> Task brief
Once you reach the line containing "Viewport: 1456px width, 819px height.", write out that line and every remaining line of the records exactly.

Material to process section start

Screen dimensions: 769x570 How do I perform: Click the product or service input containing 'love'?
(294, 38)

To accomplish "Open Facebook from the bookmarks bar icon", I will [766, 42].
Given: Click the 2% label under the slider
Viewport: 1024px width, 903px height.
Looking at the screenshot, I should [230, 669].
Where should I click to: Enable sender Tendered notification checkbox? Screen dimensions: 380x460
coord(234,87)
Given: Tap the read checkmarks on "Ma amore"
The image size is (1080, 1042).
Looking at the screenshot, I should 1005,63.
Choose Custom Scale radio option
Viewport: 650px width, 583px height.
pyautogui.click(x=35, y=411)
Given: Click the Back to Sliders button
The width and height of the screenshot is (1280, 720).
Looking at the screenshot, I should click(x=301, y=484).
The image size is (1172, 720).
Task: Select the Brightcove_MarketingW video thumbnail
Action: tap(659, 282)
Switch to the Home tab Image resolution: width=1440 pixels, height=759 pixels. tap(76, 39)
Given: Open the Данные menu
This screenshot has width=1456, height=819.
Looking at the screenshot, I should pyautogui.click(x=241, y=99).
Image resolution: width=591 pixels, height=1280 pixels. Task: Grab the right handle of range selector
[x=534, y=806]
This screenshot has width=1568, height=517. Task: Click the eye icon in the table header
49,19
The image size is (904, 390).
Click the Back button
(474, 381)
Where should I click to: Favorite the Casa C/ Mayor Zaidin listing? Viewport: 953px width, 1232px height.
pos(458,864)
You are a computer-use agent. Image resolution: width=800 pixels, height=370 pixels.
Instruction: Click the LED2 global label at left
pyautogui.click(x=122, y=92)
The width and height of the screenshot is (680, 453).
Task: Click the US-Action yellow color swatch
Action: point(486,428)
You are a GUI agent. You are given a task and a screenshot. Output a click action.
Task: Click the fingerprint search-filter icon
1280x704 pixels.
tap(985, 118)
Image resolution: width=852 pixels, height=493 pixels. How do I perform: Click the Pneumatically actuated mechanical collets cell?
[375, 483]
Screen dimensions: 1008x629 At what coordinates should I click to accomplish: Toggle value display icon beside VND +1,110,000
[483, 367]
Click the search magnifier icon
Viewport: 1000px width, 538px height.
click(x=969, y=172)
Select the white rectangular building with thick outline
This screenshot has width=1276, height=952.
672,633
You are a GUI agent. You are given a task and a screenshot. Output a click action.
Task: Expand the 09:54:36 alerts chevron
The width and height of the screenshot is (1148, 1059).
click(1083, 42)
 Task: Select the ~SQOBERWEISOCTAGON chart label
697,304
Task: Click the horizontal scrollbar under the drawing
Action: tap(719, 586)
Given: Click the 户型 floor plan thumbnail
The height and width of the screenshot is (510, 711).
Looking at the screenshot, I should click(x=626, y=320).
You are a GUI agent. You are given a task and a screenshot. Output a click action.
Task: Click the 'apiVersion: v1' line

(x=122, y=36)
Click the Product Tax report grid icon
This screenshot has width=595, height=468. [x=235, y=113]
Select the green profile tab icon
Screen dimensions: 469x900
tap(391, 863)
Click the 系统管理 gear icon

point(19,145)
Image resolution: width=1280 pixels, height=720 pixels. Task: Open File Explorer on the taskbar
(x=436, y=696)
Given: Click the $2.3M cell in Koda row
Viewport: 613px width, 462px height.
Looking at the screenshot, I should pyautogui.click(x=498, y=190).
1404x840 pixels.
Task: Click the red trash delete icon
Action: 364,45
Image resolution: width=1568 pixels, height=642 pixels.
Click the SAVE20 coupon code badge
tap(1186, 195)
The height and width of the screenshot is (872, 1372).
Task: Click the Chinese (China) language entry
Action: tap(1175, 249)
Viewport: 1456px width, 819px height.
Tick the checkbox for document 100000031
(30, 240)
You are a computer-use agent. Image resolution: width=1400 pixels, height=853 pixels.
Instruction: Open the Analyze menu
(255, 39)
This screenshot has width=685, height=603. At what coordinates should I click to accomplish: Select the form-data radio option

Material to process section end

> Response box
Viewport: 1456px width, 819px height.
Tick the checkbox for document 100000031
(30, 240)
You are a computer-use agent. Image resolution: width=1400 pixels, height=853 pixels.
Instruction: Open the Analyze menu
(255, 39)
This screenshot has width=685, height=603. At what coordinates should I click to accomplish: Select the form-data radio option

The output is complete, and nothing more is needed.